Even before the orchestra was assembled in April 1943, the cathedral, under the direction of Bishop William Thomas Manning, spoke out forcefully against the Nazis’ treatment of the Jews. “None of us, whether we are Jews or Christians, none of us who call ourselves Americans have the right to be indifferent to such acts,” Manning said on March 27, 1933, at a protest meeting against the persecution of Jews.
Manning also spoke out in favor of the United States going to war in Europe, much to the chagrin of some members of his diocese. And in the years after the war, the cathedral held symposiums on the Holocaust and concerts for Holocaust Remembrance Day. Elie Wiesel lectured at a 1974 Holocaust symposium at the cathedral and was named one of its official colleagues. When the Anglican Communion came out with a statement in 2005 calling to divest from Israel, Bishop Mark Sisk of the Episcopal Diocese of New York was in strong opposition, citing the powerful ties and deep friendship between the Episcopal Church and the Jewish community.
“The cathedral is an absolutely natural venue… for a special half-celebratory, half-commemorative event honoring this group because of the interdenominational, cross-cultural arts ministry and the cathedral’s consistent empathetic support of those who have suffered,” said Jeannie Terepka, the archivist at nearby St. Michael’s Episcopal Church.
And it’s a relationship rooted in history. The first chapel to be completed in 1911 was the Chapel of St. Saviour, funded by August Belmont, who was born August Schonberg to a Prussian-Jewish family. Two imposing menorahs of gold-covered bronze sit on the high altar — a gift from the late Adolph Ochs, the Jewish founder and publisher of The New York Times. In addition to the menorahs, he contributed $10,000 to the building fund.
The world’s largest gothic cathedral, St. John’s seats the bishop of the Episcopal Diocese of New York. Priding itself on reaching out to all people, it runs various social service programs for the community. Given the demographics of the city, and the cathedral’s location on Manhattan’s Upper West Side, the Jewish population is hard to ignore. Terepka says that the “connection is borne out in the iconography, both traditional and innovative, of the cathedral itself.”

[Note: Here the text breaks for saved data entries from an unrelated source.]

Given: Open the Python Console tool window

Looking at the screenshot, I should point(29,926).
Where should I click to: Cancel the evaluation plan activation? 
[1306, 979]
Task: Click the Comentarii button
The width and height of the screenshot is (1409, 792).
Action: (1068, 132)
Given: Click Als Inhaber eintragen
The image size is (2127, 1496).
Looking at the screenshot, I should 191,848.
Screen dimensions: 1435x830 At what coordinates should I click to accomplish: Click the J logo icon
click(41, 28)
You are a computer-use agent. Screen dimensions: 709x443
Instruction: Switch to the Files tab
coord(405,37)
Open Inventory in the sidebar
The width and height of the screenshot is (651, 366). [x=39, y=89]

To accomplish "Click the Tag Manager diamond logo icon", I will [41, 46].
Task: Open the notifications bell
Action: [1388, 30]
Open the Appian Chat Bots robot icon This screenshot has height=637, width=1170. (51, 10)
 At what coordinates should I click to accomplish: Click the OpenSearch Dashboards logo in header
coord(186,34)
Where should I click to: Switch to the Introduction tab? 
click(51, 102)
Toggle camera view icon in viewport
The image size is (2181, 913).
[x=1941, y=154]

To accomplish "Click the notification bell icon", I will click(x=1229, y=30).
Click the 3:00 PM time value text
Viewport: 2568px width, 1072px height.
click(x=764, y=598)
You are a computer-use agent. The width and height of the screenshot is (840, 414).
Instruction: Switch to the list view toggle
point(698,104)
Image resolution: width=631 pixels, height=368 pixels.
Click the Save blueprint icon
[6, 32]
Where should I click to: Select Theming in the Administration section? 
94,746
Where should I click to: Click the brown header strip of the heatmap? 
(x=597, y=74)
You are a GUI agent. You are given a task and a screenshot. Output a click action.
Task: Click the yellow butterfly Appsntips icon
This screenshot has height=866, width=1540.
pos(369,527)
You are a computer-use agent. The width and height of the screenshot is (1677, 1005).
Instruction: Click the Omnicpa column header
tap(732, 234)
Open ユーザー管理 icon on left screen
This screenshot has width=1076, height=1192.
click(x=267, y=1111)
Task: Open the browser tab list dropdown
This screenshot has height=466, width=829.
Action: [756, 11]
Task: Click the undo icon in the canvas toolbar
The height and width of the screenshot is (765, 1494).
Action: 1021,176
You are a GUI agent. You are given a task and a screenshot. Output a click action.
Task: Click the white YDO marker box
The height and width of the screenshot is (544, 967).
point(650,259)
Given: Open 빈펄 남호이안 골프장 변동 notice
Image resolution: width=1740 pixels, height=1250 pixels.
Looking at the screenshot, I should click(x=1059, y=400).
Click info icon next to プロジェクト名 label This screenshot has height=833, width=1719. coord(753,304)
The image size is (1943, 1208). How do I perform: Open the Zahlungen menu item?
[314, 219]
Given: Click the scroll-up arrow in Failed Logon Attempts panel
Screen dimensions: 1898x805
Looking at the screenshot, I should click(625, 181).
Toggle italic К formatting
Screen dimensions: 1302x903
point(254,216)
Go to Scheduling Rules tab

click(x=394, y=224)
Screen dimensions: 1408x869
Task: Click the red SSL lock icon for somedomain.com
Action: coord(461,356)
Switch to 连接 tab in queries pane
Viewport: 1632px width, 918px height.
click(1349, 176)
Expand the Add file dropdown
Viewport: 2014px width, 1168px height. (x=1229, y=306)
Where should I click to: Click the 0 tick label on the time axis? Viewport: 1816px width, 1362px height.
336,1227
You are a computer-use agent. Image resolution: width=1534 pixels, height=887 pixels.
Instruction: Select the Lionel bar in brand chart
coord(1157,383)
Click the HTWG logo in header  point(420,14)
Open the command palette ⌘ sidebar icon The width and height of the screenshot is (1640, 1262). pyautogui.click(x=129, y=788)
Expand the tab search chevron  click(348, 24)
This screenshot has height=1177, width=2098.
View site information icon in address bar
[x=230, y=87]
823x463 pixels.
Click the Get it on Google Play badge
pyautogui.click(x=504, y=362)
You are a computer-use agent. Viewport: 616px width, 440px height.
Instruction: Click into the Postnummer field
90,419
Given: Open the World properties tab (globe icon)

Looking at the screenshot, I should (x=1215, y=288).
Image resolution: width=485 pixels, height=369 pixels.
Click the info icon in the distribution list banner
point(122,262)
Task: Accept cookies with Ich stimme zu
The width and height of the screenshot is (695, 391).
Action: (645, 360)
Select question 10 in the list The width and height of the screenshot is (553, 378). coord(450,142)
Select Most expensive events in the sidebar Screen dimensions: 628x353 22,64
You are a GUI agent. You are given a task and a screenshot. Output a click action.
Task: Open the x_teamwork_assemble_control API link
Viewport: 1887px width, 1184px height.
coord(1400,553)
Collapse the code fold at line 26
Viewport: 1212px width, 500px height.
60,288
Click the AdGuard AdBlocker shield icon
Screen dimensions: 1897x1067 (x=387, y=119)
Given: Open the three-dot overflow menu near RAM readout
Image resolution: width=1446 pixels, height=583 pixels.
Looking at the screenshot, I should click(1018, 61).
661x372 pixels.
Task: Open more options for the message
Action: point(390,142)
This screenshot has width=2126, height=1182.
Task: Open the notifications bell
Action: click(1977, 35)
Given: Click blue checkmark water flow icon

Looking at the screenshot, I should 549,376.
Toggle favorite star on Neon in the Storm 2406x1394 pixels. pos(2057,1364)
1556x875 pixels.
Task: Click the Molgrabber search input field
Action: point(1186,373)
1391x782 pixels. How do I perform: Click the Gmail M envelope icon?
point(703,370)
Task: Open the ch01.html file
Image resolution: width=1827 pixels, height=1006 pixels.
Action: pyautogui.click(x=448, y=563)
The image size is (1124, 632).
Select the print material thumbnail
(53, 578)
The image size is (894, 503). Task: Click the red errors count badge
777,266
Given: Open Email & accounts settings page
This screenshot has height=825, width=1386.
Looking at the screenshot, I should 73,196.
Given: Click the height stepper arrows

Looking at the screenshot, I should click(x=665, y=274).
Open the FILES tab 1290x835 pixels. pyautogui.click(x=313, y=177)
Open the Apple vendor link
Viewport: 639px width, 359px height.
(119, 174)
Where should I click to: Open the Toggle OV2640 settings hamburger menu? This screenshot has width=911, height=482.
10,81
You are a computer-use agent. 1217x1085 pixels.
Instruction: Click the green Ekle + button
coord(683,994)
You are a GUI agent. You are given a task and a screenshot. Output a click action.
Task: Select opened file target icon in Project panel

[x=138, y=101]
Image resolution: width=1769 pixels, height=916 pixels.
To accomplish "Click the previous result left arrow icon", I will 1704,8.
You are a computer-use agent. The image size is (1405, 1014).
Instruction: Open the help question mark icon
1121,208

Inside the cathedral, a statue of Albert Einstein is included in a historic parapet dedicated to outstanding characters in each of the first 20 centuries. Representing the 20th century alongside Einstein are Susan B. Anthony, Mahatma Ghandi and Martin Luther King Jr. Ties with the Jewish community are strong on broader issues — like the support for Israel and the eradication of human suffering — but not in the cathedral’s daily operations. Programming with nearby synagogues is sparse.
But that seems insignificant when, consistent with its mission, the cathedral salutes the survivors by hosting Pickhardt and 63 musicians in performance of such pieces as Beethoven’s Fifth Symphony, Mendelssohn’s Violin Concerto and Puccini’s “Un Bel di Vedremo,” all performed 66 years earlier by the brave women of the Birkenau orchestra.
Lana Gersten is a frequent contributor to the Forward.